Nikola Tesla Father of Radio Astronomy

06 Sep 2020

OSR blog post

Radio telescopes are some of the most powerful telescopes used by astronomers to discover objects in the universe. The great inventor Nikola Tesla has been credited with his radio wave contribution to space exploration. Read on to learn more about this amazing inventor.

Much controversy exists around the first scientist credited with using radio waves for communication. Reading through patents and court hearings, it appears several men worked on radio wave technology. These men include Heinrich Hertz, Oliver Lodge, Guglielmo Marconi, Karl Braun, John Stone Stone, and Nikola Tesla. Patent records indicate that several of these men, through their work in electricity, also claimed a patent for radio communication.

Radio Signals

Marconi did indeed build the first successful apparatus for the long-distance transmission of radio signals. However, Tesla invented the now famed Tesla coil, essential in transmitting radio waves, in 1891. Four years later, he set out to transmit radio signals over a distance of 50 miles, before a fire destroyed his lab. In 1897, Tesla recorded four radio patents. Marconi also present patents, yet the US patent office turned them down.

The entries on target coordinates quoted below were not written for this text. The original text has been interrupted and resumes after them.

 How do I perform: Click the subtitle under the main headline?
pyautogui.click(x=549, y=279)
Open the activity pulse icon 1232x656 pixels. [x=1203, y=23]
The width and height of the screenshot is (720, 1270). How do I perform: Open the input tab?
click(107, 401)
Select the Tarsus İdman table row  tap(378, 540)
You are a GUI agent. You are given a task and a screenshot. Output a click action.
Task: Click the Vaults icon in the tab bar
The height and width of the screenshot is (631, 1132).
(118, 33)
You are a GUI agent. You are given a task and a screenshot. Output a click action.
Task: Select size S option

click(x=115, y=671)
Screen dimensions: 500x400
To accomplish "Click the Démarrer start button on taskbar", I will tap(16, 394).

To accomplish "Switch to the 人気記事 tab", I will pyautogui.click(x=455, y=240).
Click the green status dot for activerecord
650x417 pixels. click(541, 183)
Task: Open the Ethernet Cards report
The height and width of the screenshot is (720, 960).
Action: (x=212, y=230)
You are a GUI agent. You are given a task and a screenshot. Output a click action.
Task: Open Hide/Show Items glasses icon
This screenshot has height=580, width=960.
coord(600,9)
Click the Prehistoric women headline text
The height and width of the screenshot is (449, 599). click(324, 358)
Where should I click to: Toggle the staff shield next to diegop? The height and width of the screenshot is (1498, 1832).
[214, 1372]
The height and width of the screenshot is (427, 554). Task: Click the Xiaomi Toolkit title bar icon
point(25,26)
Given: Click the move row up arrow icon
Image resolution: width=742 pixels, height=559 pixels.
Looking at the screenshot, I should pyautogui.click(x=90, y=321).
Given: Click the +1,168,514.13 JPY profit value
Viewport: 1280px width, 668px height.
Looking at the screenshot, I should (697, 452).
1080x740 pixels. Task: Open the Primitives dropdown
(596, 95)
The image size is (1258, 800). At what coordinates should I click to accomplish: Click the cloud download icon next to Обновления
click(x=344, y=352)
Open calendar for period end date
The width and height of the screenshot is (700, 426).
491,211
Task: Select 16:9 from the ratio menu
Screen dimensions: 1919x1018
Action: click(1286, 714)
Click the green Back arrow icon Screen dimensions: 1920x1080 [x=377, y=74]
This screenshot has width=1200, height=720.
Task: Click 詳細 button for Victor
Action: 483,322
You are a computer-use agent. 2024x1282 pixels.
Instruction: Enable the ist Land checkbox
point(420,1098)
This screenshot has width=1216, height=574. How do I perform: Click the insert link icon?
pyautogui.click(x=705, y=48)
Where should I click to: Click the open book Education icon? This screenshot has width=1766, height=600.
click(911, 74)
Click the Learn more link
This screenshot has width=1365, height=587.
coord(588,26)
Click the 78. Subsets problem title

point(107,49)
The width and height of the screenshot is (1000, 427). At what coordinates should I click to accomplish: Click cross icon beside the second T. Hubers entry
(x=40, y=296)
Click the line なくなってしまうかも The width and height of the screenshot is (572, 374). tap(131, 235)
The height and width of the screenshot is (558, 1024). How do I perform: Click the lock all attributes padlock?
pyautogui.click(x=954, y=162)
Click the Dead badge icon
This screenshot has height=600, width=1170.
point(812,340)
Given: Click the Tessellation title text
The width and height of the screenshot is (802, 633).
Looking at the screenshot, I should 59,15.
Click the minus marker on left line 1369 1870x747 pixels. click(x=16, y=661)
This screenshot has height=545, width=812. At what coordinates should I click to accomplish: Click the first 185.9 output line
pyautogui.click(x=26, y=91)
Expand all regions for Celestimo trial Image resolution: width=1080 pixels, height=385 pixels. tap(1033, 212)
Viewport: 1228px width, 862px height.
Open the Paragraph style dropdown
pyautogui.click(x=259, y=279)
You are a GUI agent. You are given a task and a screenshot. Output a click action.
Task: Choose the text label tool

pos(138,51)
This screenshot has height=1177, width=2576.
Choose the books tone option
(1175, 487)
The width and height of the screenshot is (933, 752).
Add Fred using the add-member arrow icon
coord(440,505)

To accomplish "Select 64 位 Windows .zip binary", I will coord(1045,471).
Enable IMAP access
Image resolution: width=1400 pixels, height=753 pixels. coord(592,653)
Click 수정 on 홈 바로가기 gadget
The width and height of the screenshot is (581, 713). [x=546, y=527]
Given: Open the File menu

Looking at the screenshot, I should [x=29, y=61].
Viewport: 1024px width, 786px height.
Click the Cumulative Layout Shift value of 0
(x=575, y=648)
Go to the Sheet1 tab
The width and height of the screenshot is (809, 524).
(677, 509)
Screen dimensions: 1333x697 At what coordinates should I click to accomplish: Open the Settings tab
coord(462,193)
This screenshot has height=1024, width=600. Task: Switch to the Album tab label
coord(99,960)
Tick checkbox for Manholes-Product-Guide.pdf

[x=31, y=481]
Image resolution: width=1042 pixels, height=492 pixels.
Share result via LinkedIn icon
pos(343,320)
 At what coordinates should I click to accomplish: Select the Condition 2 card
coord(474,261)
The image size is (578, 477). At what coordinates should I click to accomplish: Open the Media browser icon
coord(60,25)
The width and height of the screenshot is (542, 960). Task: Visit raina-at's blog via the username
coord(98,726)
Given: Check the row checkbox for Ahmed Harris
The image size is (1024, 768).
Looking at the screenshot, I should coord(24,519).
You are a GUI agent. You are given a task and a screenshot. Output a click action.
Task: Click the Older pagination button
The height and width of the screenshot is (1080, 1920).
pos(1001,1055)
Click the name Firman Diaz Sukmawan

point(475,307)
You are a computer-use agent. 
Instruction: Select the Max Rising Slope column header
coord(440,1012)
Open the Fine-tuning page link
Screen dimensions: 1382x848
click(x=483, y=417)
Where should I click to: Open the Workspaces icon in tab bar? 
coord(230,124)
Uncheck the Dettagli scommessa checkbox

Why? They stated that Marconi’s work relied too heavily on Tesla’s Coil. In a stunning decision in 1904, the patent office reversed the decision. As a result, they awarded Marconi with the invention of the radio. Critics of this decision claimed that Marconi received the title because he came from a powerful, wealthy family.

Cosmic Radio Waves

In 1899, Tesla recorded cosmic radio waves. Alone in his Colorado Springs, Colorado Lab one night, Tesla heard strange rhythmic sounds. The sounds were in such a regular pattern that Tesla concluded it could only be an effort to communicate with Earth by alien beings. The signals were indeed extraterrestrial: radio waves from distant celestial sources – planets, comets, stars, or galaxies.

“We are getting messages from the clouds one hundred miles away, possibly many times that distance. Do not leak it to the reporters.” (Nikola Tesla, 1899)

Remote Control Robots

Tesla also worked on using radio waves to control robots. In 1898, Tesla filed and received a patent for a radio remote control. Furthermore, in May 1898, at Madison Square Garden in New York City, he publicly showed a robot moving by radio waves. These inventions, along with his desire to receive radio waves from space, led to numerous innovations by modern space agencies.

Nikola Tesla

Earth’s Ionosphere

Tesla understood the importance of the Earth’s ionosphere. The ionosphere is the ionic-charged part of the atmosphere, important for the transmission of radio waves. The thin air of the high stratosphere is where atoms and molecules are ripped apart and electrified by incoming cosmic and solar radiation.

The ionosphere is the electric atmosphere and a good conductor of radio waves, surrounded by a layer of some poorly conducting material such as air. It is the Earth’s shield from solar radiation. At one time, scientists called it the Kennelly-Heaviside layer after the two scientists exploring its existence. Today, most global radio communications depend on the ionosphere.

On July 4, 1997, the NASA Explorer robot Sojourner landed on Mars and became the first radio-guided vehicle to roam the surface of the Red Planet. Nikola Tesla made this historic event possible. Historians may argue over who discovered radio first. However, astronomers know that Nikola Tesla contributed toward our understanding of the universe and the technology that allows it.